It seems to be the picture that everyone always draws when speaking of birth-death bifurcations, but I haven't been able to find a proof, or an intuition behind this.

PS: provided that the degenerate critical point does indeed bifurcate into multiple critical points, I already know that these will be (generically) non-degenerate. So I only need the statement that:

"If the degeneracy doesn't die along the perturbation, then it will bifurcate into $N > 1$ critical points."

Any ideas, or references would be greatly appreciated :). Have a nice day!

Answer 1

Eric's answer is correct.

The $x^3$ can not be perturbed into function with one non-degenerate singularity essentially because then that point is either a global max or a global min, which does not match the behavior of $x^3$ far away from $0$ ("at infinity"). For the function $x^4$ we don't have such an obstruction.

In general, any function whose critical points lie in a compact region can be perturbed into one with non-degenerate critical points (this is studied in Morse theory, and the resulting function is called Morse). Moreover, if the original function had isolated singularities, then one can associate each such point a Hopf index (for non-degenerate points it's $(-1)^k$, where k is the Morse index, the number of negative eigenvalues of the Hessian), and if the perturbation is through functions fixed at infinity (or more generally, transverse to the boundary of a region enclosing all singularities at all times), the Poincare–Hopf theorem says the sum of all indexes stays constant. In your case, the $x^3$ has index $0$ singularity at $0$, so we again see that it can not be perturbed into a Morse function with exactly one non-degenerate critical point (as that would have Hopf index of $\pm 1$); whereas $x^4$ has an index $1$ singularity at $0$, and can indeed be perturbed into a function with unique non-degenerate minimum (as in Eric's answer).

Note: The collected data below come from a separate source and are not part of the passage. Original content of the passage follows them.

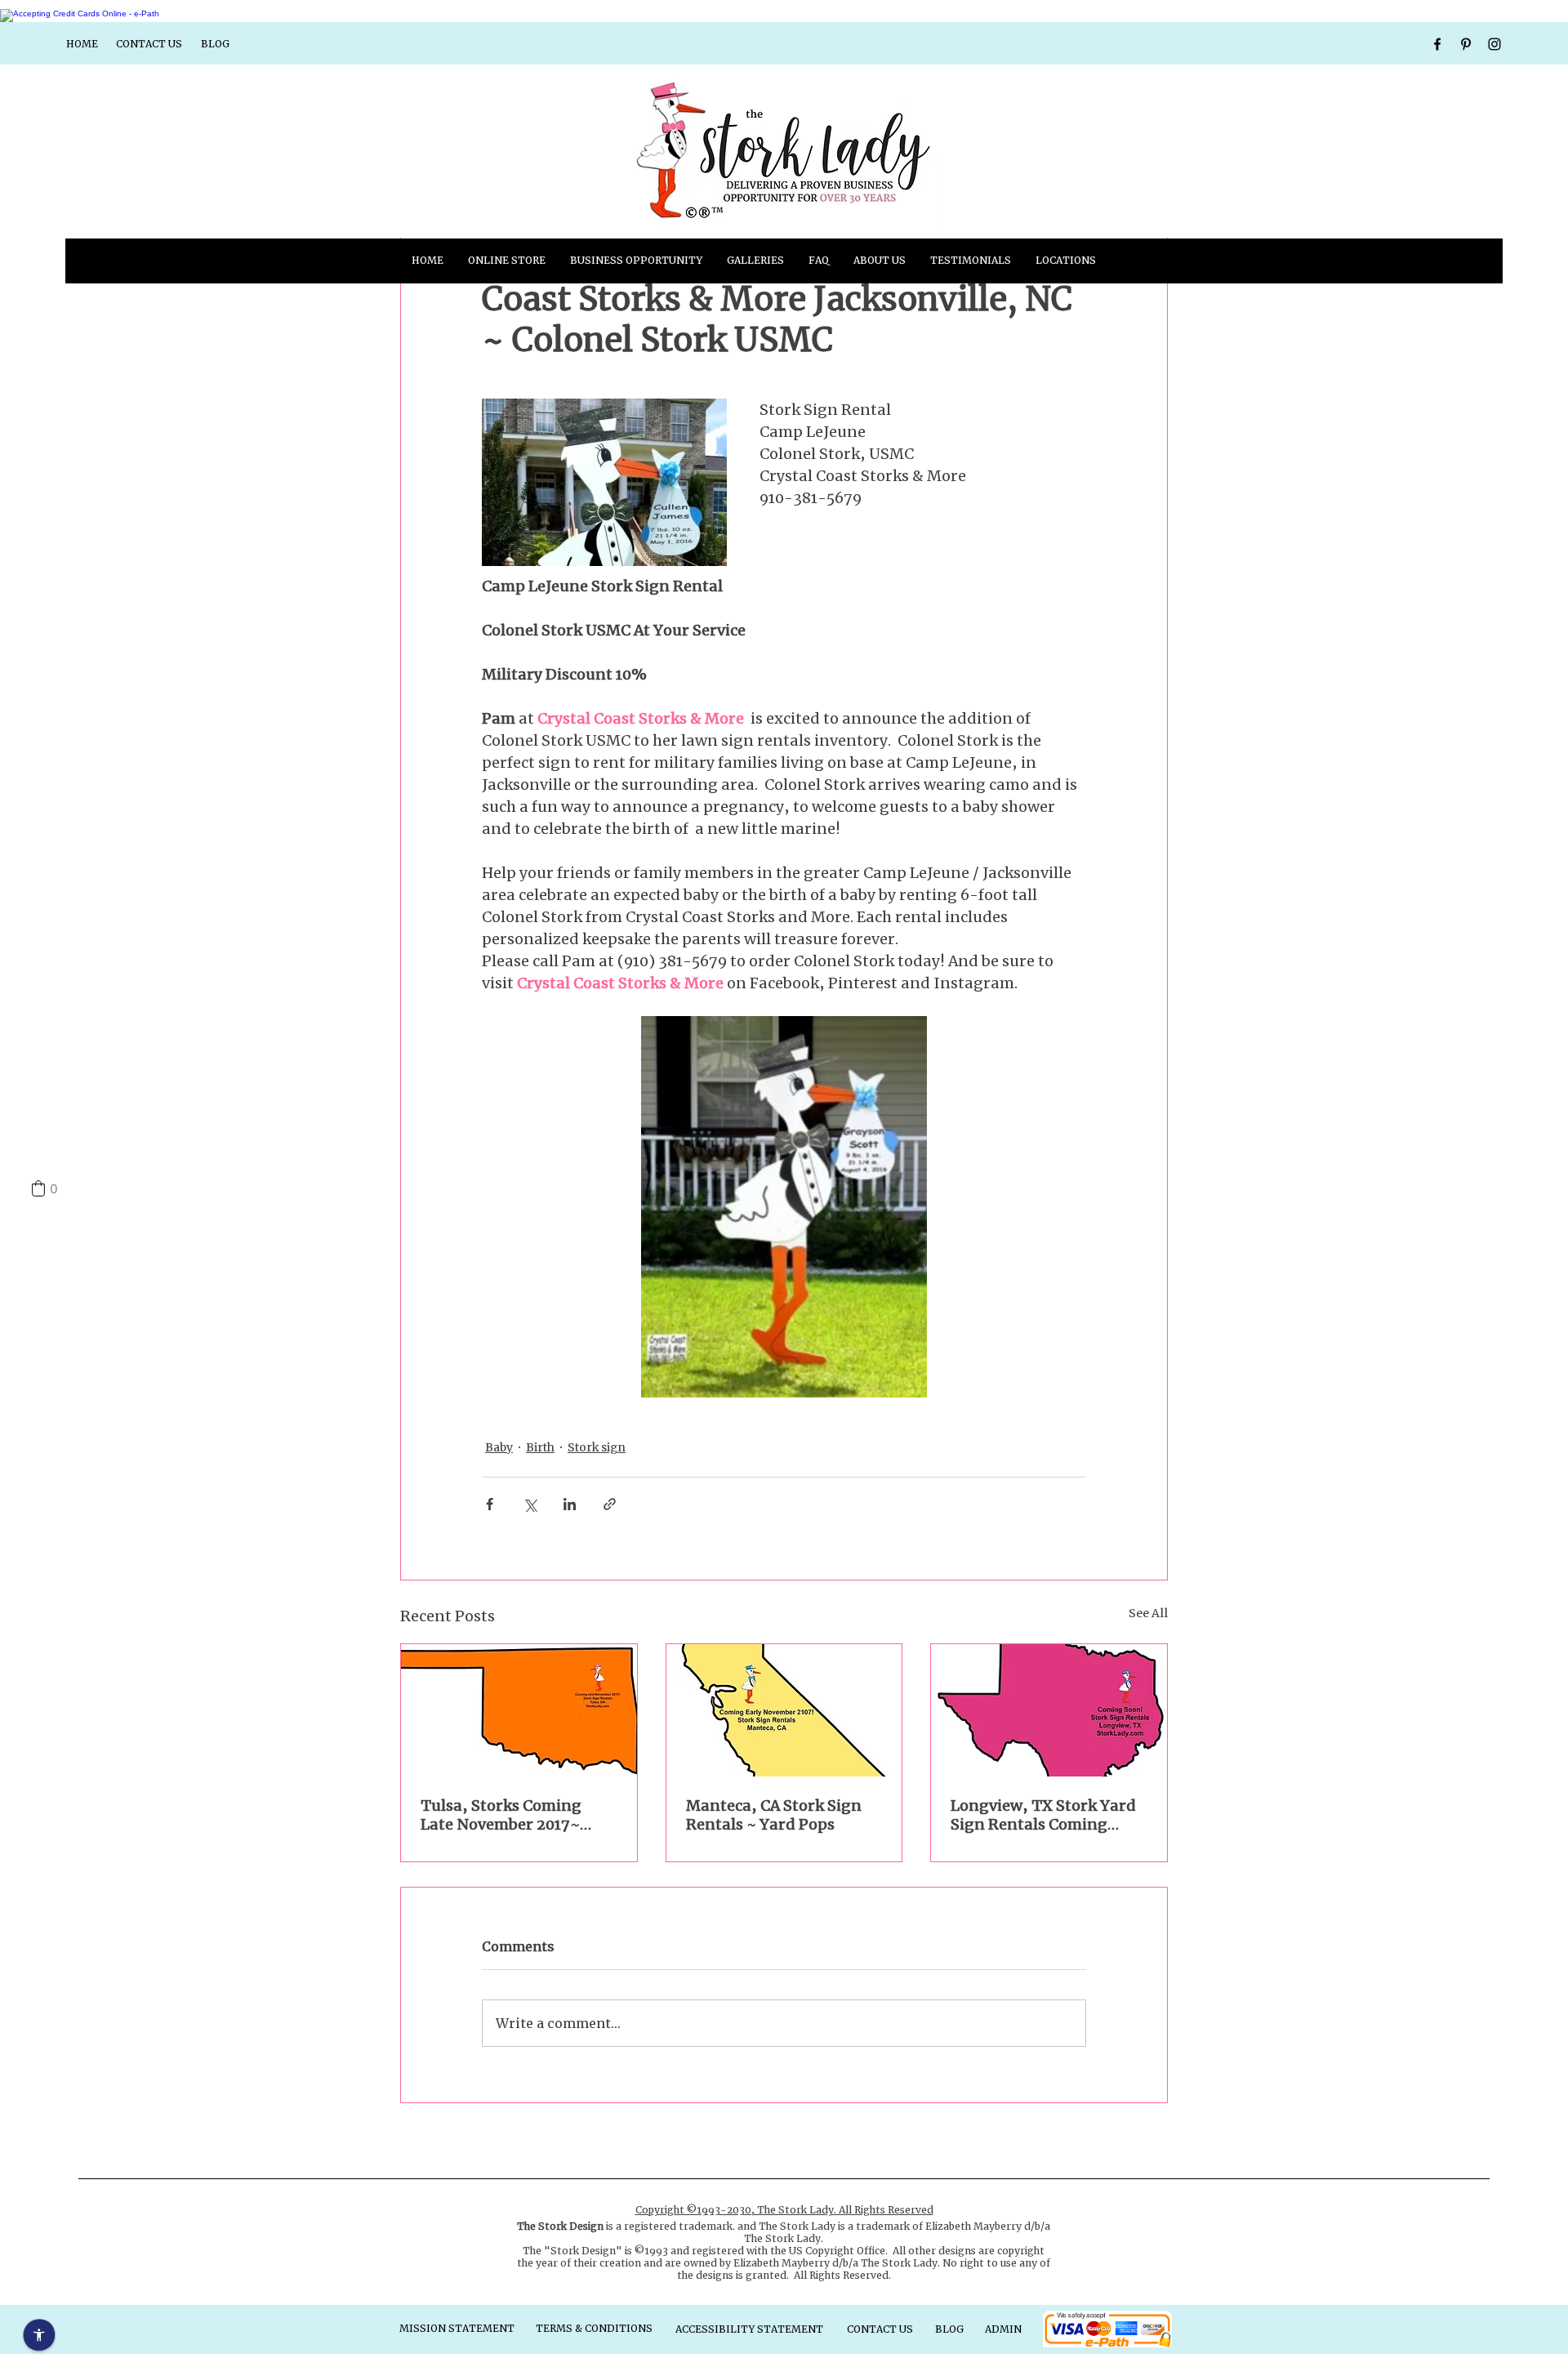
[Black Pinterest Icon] (1466, 44)
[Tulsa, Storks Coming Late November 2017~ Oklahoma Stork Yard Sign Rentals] (519, 1710)
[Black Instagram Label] (1494, 44)
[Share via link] (609, 1504)
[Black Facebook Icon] (1437, 44)
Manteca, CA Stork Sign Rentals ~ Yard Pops (774, 1815)
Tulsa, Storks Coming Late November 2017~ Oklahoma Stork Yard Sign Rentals (501, 1815)
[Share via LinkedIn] (569, 1504)
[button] (755, 260)
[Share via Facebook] (489, 1504)
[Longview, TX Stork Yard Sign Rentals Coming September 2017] (1049, 1710)
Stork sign (597, 1447)
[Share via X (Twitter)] (529, 1504)
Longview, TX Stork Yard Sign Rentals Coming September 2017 (1043, 1815)
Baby (499, 1447)
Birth (540, 1447)
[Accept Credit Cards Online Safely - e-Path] (79, 13)
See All (1148, 1613)
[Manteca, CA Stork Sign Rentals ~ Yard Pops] (784, 1710)
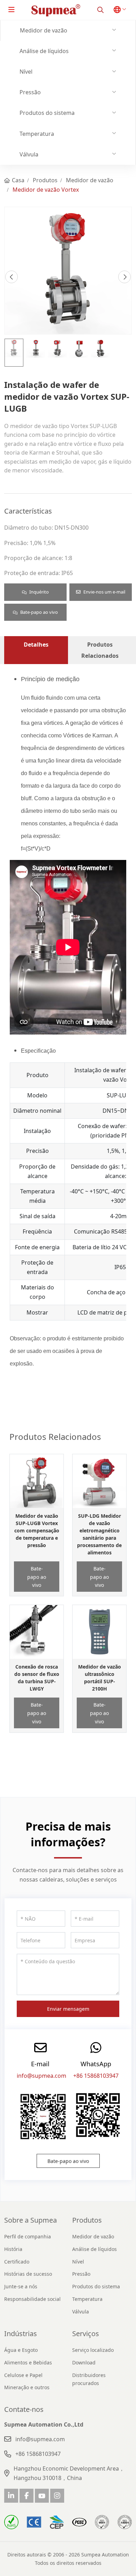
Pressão (30, 92)
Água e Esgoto (21, 2350)
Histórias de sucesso (28, 2273)
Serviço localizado (93, 2350)
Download (84, 2362)
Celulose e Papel (23, 2375)
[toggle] (11, 10)
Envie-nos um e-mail (104, 592)
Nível (26, 71)
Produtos (87, 2220)
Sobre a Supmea (30, 2220)
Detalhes (36, 644)
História (13, 2249)
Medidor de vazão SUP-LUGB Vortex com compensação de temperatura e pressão (36, 1530)
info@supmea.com (41, 2076)
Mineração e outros (27, 2387)
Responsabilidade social (32, 2299)
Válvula (29, 154)
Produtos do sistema (47, 113)
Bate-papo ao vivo (39, 612)
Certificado (16, 2261)
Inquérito (39, 592)
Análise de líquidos (44, 51)
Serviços (85, 2333)
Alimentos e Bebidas (28, 2362)
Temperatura (37, 134)
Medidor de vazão (43, 30)
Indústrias (20, 2333)
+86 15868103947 (96, 2076)
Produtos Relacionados (100, 650)
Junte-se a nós (20, 2286)
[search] (100, 9)
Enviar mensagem (68, 2008)
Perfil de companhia (27, 2236)
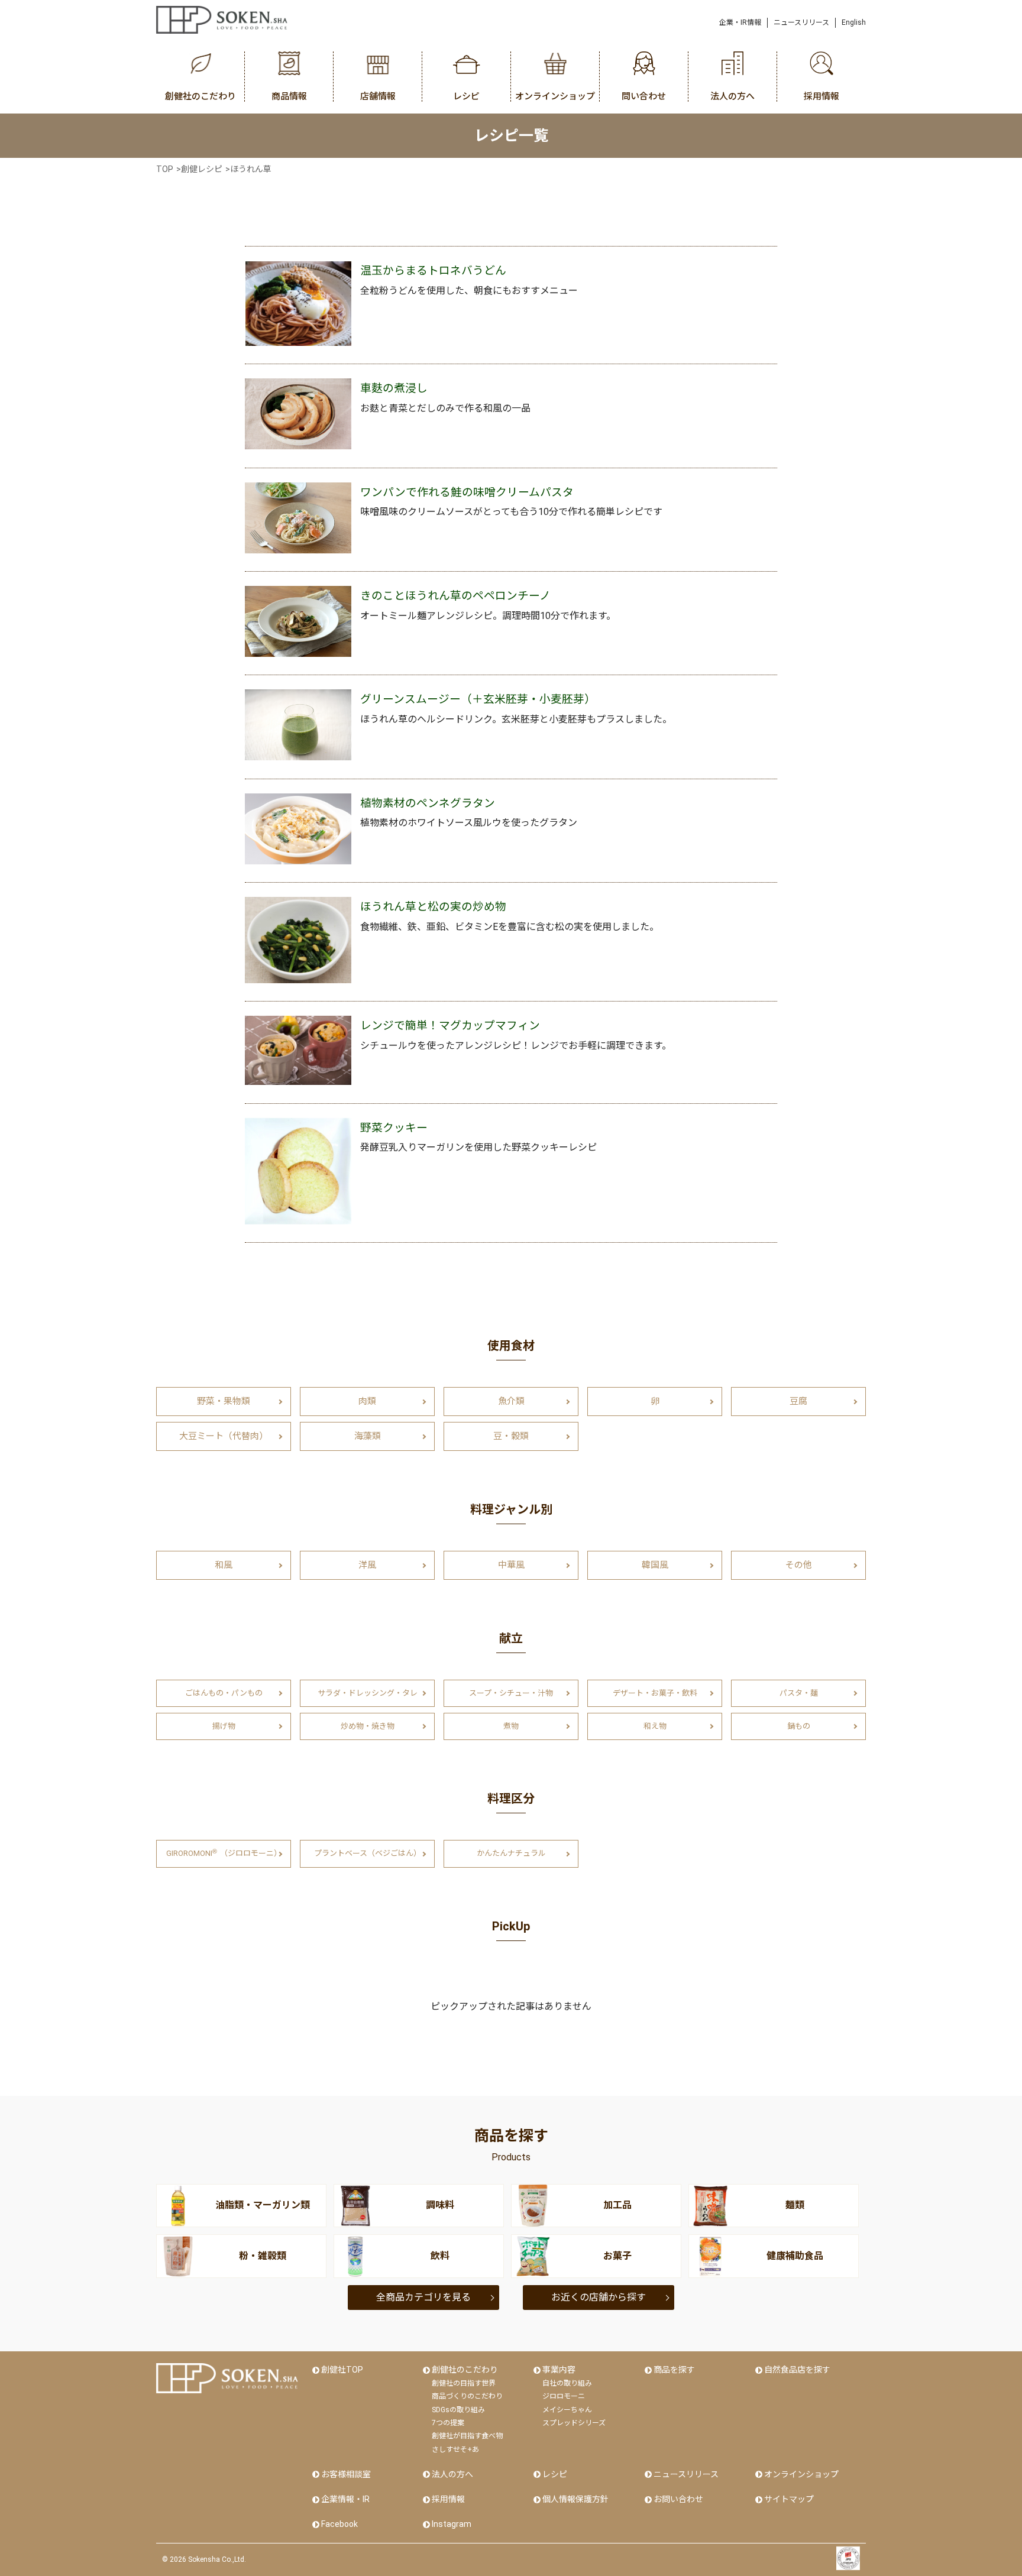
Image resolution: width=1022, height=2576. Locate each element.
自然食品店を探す (797, 2369)
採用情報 (448, 2499)
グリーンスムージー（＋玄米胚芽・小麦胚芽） (478, 699)
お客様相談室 (346, 2474)
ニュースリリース (801, 22)
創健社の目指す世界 (464, 2383)
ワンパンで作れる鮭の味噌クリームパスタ (467, 492)
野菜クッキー (394, 1128)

In general, in higher dimension, for isolated singularities the Hopf index gives some restrictions in the same vein. I believe Conley index should give some obstructions in non-isolated case.

Answer 2

Your statement is false. Consider $x^4$. The perturbation $x^4+ax^3+bx^2+c$ has a derivative which is a cubic and so can anywhere from 1 to 3 real roots in the neighborhood of $0$ for small $a,b,c$. For example, $x^4+.1x^2$ has one critical point, $x^4-.1 x^3$ has 2 (double root at 0), and $x^4-.1x^2$ has 3.

In more dimensions, you’re looking at zeroes of the determinant of a hessian, so you’re considering zeroes in the neighborhood of a zero of a real function on $\mathbb R^n$. You can get anywhere from zero critical points to infinitely many locally to the perturbation of a degenerate critical point.